Been trying out the web-based shared spreadsheet beta at google. I’m not sure how fully compatible it is with .XLS formats, but it is a great tool for collaborating remotely (e.g., when Nadine and I were working on the [client] business cases, which weren’t full of advanced functions, it would have helped a lot).

If you haven’t tried – do

I’m sure there are some security issues – although it is PW protected.

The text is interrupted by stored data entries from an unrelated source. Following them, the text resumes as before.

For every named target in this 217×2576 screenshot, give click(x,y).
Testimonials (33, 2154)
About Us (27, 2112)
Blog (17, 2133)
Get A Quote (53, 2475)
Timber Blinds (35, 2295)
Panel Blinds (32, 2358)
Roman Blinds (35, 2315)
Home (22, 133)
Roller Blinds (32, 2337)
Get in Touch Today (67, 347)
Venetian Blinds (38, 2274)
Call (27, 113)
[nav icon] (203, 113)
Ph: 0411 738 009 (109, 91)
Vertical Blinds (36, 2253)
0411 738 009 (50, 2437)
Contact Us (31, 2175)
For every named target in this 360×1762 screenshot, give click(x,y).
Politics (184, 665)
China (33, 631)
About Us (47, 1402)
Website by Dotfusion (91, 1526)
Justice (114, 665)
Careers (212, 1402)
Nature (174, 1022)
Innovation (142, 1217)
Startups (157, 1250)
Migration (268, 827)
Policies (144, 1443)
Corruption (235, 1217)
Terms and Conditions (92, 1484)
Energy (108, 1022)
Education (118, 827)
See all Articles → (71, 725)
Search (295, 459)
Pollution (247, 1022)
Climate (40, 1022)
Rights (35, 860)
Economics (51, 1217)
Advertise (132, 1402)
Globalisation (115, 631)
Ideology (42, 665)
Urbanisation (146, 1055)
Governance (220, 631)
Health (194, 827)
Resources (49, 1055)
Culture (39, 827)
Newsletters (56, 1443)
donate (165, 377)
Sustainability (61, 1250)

The specific case he refers to is illustrative in a couple of ways. We were working on a Linux migration strategy a big Novell customer, including doing financial analysis of several scenarios (e.g., Oracle/Solaris -> Oracle RAC/Linux, Windows -> virtualized Windows on VMWare or XEN). So that’s cool and everything. But we were also working in different locations (Bob’s wife was hospitalized during the project, so he had to leave to care for her, but he foolishly kept working remotely) and with terrible collaboration tools. It was really a case of the slow boat in the convoy determining the speed for everyone.

On that project, as Bob indicates, we really could have used Google’s spreadsheet, or one of the alternatives that are out there.

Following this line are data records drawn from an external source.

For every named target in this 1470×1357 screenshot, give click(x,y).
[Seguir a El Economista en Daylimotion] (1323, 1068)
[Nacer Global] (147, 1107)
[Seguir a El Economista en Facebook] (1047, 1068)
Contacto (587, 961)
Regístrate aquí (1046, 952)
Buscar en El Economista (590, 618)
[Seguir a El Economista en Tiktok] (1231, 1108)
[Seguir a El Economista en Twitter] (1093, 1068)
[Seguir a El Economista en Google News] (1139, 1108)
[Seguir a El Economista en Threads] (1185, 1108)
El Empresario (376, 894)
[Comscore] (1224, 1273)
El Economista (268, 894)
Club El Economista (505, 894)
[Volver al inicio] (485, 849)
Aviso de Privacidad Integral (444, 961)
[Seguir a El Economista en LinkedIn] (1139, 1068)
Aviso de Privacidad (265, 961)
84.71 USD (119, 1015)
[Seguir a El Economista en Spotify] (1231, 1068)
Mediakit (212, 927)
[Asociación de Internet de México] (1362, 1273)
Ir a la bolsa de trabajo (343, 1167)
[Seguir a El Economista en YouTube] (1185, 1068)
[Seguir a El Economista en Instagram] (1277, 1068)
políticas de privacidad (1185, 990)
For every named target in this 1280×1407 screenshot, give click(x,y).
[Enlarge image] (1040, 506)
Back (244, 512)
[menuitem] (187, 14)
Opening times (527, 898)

And, by the way, I’ve been testing it and it seems to import .xls files – as long as they’re fairly simple – with no problem at all. So you can’t bring in a multi-tabbed pivot table rich charting dashboard, but the single tab discounted cash flow analysis comes across fine. And you could reasonably argue that doing DCF is what a spreadsheet ought to be doing, not running your company.

So what?

The product itself is interesting, in that it’s a viable alternative right off the bat to Excel and OpenOffice. But, as I’ve said before about Writely (which Google has subsequently acquired, so they have a word processor and a spreadsheet and check out S5 for presentations), these web based office tools have built-in advantages. Bob highlighted the collaboration aspect, but there are others. For me, foremost among them is format. I don’t know how long .doc is going to be around, but I can bet you that .html is more viable.

Google’s spreadsheet is the first good way I’ve seen to go from .xls to .html, which is not trivial. A lot of spreadsheets, including at Novell, get mailed around principally as presentation layers; columns and rows of numbers. You can do this in HTML, of course, but that’s not in the toolkit for most Excel users. There’s an Export to HTML option in Excel (which is generally very good about importing and exporting), but it generates ‘orribly non-standard HTML. So if I want to generate a web page from my Excel spreadsheet so that I can share it with my team mates, currently the best option that I know of is Google Spreadsheets. Or maybe MS Sharepoint.

Also, if Google plays their hand correctly, it will get better quickly on the basis of the community around it. Do you need a function to convert pre-July 11, 1998 Thai bhat to dollars? Maybe someone had that itch once and scratched it and released it into the wild so not only are there the Excel functions from Microsoft (=sum(b1:b15)) but also (=oldbhat(value, target_currency)).